*** The data Section Begins ***
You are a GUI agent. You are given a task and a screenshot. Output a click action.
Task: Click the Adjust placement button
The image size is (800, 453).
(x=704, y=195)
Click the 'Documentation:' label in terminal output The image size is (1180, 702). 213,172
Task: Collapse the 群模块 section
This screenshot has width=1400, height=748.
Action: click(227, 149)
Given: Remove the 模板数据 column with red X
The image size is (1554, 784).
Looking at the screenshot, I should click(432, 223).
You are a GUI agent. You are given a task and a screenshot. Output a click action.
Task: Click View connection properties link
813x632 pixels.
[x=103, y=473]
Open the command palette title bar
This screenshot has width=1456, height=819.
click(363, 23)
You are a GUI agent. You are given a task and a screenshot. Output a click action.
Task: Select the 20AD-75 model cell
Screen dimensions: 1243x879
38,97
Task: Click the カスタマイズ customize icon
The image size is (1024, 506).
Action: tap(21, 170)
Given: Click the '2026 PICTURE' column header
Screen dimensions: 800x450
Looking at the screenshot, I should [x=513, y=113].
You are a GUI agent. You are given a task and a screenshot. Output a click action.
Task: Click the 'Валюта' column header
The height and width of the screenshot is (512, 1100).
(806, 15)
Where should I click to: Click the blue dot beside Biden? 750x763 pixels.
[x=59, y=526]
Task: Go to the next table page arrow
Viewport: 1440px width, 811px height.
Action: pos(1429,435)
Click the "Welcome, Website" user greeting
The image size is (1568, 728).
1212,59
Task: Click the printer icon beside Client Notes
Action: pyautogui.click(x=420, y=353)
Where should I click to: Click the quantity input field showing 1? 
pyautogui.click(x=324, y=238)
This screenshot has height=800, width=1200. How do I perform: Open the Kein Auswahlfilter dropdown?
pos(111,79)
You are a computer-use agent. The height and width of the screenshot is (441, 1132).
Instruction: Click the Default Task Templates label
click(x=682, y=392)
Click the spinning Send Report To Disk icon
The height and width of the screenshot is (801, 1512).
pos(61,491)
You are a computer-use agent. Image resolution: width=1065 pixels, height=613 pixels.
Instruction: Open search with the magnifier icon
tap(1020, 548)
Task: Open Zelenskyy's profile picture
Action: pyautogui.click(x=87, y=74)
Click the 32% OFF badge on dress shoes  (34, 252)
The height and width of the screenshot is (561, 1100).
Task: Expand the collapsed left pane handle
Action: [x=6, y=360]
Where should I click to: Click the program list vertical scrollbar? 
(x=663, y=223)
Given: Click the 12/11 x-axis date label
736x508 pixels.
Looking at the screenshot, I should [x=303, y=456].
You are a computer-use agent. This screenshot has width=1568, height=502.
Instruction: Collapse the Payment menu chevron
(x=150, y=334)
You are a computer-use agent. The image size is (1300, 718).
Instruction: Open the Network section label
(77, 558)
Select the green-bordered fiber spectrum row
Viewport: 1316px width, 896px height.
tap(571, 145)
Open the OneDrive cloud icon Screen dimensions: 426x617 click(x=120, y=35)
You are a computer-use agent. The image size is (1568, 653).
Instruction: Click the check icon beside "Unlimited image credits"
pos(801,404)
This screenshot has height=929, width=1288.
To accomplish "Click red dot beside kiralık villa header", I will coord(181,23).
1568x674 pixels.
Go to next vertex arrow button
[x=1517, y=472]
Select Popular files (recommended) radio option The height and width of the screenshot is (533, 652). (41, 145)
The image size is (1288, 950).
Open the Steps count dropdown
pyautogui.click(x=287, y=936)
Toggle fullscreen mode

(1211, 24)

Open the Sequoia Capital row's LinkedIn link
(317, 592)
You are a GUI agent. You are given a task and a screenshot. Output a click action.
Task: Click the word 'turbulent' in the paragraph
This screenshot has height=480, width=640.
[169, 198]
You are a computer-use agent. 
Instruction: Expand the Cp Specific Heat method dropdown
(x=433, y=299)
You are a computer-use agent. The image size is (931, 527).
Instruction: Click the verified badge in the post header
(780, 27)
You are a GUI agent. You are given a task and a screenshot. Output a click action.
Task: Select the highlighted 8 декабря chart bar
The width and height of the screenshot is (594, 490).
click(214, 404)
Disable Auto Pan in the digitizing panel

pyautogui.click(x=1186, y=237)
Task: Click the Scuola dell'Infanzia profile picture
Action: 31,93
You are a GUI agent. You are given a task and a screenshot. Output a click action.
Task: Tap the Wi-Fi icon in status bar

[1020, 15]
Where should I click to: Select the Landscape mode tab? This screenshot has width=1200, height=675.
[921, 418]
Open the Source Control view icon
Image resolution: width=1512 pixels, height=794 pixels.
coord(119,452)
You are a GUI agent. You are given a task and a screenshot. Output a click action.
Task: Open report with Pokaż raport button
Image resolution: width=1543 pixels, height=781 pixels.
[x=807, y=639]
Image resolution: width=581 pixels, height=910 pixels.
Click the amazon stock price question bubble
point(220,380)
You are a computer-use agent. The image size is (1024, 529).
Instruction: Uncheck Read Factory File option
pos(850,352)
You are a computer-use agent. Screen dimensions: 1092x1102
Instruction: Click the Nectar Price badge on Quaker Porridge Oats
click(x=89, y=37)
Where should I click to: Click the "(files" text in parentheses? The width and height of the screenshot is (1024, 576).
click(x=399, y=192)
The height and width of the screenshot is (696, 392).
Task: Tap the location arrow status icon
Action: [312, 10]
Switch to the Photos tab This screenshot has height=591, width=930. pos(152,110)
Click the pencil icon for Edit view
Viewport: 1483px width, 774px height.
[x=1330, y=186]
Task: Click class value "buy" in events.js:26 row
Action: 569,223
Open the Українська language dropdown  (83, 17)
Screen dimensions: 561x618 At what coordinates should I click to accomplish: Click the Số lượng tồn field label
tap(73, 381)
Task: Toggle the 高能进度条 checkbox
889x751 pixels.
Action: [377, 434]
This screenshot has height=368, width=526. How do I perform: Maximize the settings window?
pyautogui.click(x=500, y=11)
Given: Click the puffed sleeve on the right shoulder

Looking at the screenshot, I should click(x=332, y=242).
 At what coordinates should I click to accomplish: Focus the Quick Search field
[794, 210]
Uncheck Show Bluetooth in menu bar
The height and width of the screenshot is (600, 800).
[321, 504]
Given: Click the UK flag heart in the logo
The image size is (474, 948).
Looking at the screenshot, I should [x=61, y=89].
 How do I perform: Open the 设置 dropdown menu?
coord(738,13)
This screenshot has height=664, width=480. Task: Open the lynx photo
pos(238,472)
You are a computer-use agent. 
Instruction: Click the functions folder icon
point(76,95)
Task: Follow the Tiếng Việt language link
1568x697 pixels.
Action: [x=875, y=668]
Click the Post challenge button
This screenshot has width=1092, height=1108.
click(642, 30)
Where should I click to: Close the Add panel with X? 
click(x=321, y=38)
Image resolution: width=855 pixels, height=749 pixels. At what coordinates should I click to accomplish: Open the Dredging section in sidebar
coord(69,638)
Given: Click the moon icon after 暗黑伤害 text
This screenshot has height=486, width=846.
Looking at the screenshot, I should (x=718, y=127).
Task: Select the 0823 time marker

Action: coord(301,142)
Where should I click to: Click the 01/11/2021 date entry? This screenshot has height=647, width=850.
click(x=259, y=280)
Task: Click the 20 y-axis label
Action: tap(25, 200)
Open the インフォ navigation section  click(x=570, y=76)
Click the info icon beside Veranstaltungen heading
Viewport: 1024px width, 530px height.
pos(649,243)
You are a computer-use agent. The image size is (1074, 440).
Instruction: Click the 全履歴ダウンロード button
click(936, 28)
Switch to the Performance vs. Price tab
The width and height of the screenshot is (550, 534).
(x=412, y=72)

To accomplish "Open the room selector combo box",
*** The data Section Ends ***
**Problem description:** Your answer must consist of every line above, transcribed verbatim.

**Output below:**
You are a GUI agent. You are given a task and a screenshot. Output a click action.
Task: Click the Adjust placement button
The image size is (800, 453).
(x=704, y=195)
Click the 'Documentation:' label in terminal output The image size is (1180, 702). 213,172
Task: Collapse the 群模块 section
This screenshot has width=1400, height=748.
Action: click(227, 149)
Given: Remove the 模板数据 column with red X
The image size is (1554, 784).
Looking at the screenshot, I should click(432, 223).
You are a GUI agent. You are given a task and a screenshot. Output a click action.
Task: Click View connection properties link
813x632 pixels.
[x=103, y=473]
Open the command palette title bar
This screenshot has width=1456, height=819.
click(363, 23)
You are a GUI agent. You are given a task and a screenshot. Output a click action.
Task: Select the 20AD-75 model cell
Screen dimensions: 1243x879
38,97
Task: Click the カスタマイズ customize icon
The image size is (1024, 506).
Action: tap(21, 170)
Given: Click the '2026 PICTURE' column header
Screen dimensions: 800x450
Looking at the screenshot, I should [x=513, y=113].
You are a GUI agent. You are given a task and a screenshot. Output a click action.
Task: Click the 'Валюта' column header
The height and width of the screenshot is (512, 1100).
(806, 15)
Where should I click to: Click the blue dot beside Biden? 750x763 pixels.
[x=59, y=526]
Task: Go to the next table page arrow
Viewport: 1440px width, 811px height.
Action: pos(1429,435)
Click the "Welcome, Website" user greeting
The image size is (1568, 728).
1212,59
Task: Click the printer icon beside Client Notes
Action: pyautogui.click(x=420, y=353)
Where should I click to: Click the quantity input field showing 1? 
pyautogui.click(x=324, y=238)
This screenshot has height=800, width=1200. How do I perform: Open the Kein Auswahlfilter dropdown?
pos(111,79)
You are a computer-use agent. The height and width of the screenshot is (441, 1132).
Instruction: Click the Default Task Templates label
click(x=682, y=392)
Click the spinning Send Report To Disk icon
The height and width of the screenshot is (801, 1512).
pos(61,491)
You are a computer-use agent. Image resolution: width=1065 pixels, height=613 pixels.
Instruction: Open search with the magnifier icon
tap(1020, 548)
Task: Open Zelenskyy's profile picture
Action: pyautogui.click(x=87, y=74)
Click the 32% OFF badge on dress shoes  (34, 252)
The height and width of the screenshot is (561, 1100).
Task: Expand the collapsed left pane handle
Action: [x=6, y=360]
Where should I click to: Click the program list vertical scrollbar? 
(x=663, y=223)
Given: Click the 12/11 x-axis date label
736x508 pixels.
Looking at the screenshot, I should [x=303, y=456].
You are a computer-use agent. This screenshot has width=1568, height=502.
Instruction: Collapse the Payment menu chevron
(x=150, y=334)
You are a computer-use agent. The image size is (1300, 718).
Instruction: Open the Network section label
(77, 558)
Select the green-bordered fiber spectrum row
Viewport: 1316px width, 896px height.
tap(571, 145)
Open the OneDrive cloud icon Screen dimensions: 426x617 click(x=120, y=35)
You are a computer-use agent. The image size is (1568, 653).
Instruction: Click the check icon beside "Unlimited image credits"
pos(801,404)
This screenshot has height=929, width=1288.
To accomplish "Click red dot beside kiralık villa header", I will coord(181,23).
1568x674 pixels.
Go to next vertex arrow button
[x=1517, y=472]
Select Popular files (recommended) radio option The height and width of the screenshot is (533, 652). (41, 145)
The image size is (1288, 950).
Open the Steps count dropdown
pyautogui.click(x=287, y=936)
Toggle fullscreen mode

(1211, 24)

Open the Sequoia Capital row's LinkedIn link
(317, 592)
You are a GUI agent. You are given a task and a screenshot. Output a click action.
Task: Click the word 'turbulent' in the paragraph
This screenshot has height=480, width=640.
[169, 198]
You are a computer-use agent. 
Instruction: Expand the Cp Specific Heat method dropdown
(x=433, y=299)
You are a computer-use agent. The image size is (931, 527).
Instruction: Click the verified badge in the post header
(780, 27)
You are a GUI agent. You are given a task and a screenshot. Output a click action.
Task: Select the highlighted 8 декабря chart bar
The width and height of the screenshot is (594, 490).
click(214, 404)
Disable Auto Pan in the digitizing panel

pyautogui.click(x=1186, y=237)
Task: Click the Scuola dell'Infanzia profile picture
Action: 31,93
You are a GUI agent. You are given a task and a screenshot. Output a click action.
Task: Tap the Wi-Fi icon in status bar

[1020, 15]
Where should I click to: Select the Landscape mode tab? This screenshot has width=1200, height=675.
[921, 418]
Open the Source Control view icon
Image resolution: width=1512 pixels, height=794 pixels.
coord(119,452)
You are a GUI agent. You are given a task and a screenshot. Output a click action.
Task: Open report with Pokaż raport button
Image resolution: width=1543 pixels, height=781 pixels.
[x=807, y=639]
Image resolution: width=581 pixels, height=910 pixels.
Click the amazon stock price question bubble
point(220,380)
You are a computer-use agent. The image size is (1024, 529).
Instruction: Uncheck Read Factory File option
pos(850,352)
You are a computer-use agent. Screen dimensions: 1092x1102
Instruction: Click the Nectar Price badge on Quaker Porridge Oats
click(x=89, y=37)
Where should I click to: Click the "(files" text in parentheses? The width and height of the screenshot is (1024, 576).
click(x=399, y=192)
The height and width of the screenshot is (696, 392).
Task: Tap the location arrow status icon
Action: [312, 10]
Switch to the Photos tab This screenshot has height=591, width=930. pos(152,110)
Click the pencil icon for Edit view
Viewport: 1483px width, 774px height.
[x=1330, y=186]
Task: Click class value "buy" in events.js:26 row
Action: 569,223
Open the Українська language dropdown  (83, 17)
Screen dimensions: 561x618 At what coordinates should I click to accomplish: Click the Số lượng tồn field label
tap(73, 381)
Task: Toggle the 高能进度条 checkbox
889x751 pixels.
Action: [377, 434]
This screenshot has height=368, width=526. How do I perform: Maximize the settings window?
pyautogui.click(x=500, y=11)
Given: Click the puffed sleeve on the right shoulder

Looking at the screenshot, I should click(x=332, y=242).
 At what coordinates should I click to accomplish: Focus the Quick Search field
[794, 210]
Uncheck Show Bluetooth in menu bar
The height and width of the screenshot is (600, 800).
[321, 504]
Given: Click the UK flag heart in the logo
The image size is (474, 948).
Looking at the screenshot, I should [x=61, y=89].
 How do I perform: Open the 设置 dropdown menu?
coord(738,13)
This screenshot has height=664, width=480. Task: Open the lynx photo
pos(238,472)
You are a computer-use agent. 
Instruction: Click the functions folder icon
point(76,95)
Task: Follow the Tiếng Việt language link
1568x697 pixels.
Action: [x=875, y=668]
Click the Post challenge button
This screenshot has width=1092, height=1108.
click(642, 30)
Where should I click to: Close the Add panel with X? 
click(x=321, y=38)
Image resolution: width=855 pixels, height=749 pixels. At what coordinates should I click to accomplish: Open the Dredging section in sidebar
coord(69,638)
Given: Click the moon icon after 暗黑伤害 text
This screenshot has height=486, width=846.
Looking at the screenshot, I should (x=718, y=127).
Task: Select the 0823 time marker

Action: coord(301,142)
Where should I click to: Click the 01/11/2021 date entry? This screenshot has height=647, width=850.
click(x=259, y=280)
Task: Click the 20 y-axis label
Action: tap(25, 200)
Open the インフォ navigation section  click(x=570, y=76)
Click the info icon beside Veranstaltungen heading
Viewport: 1024px width, 530px height.
pos(649,243)
You are a computer-use agent. The image size is (1074, 440).
Instruction: Click the 全履歴ダウンロード button
click(936, 28)
Switch to the Performance vs. Price tab
The width and height of the screenshot is (550, 534).
(x=412, y=72)

To accomplish "Open the room selector combo box",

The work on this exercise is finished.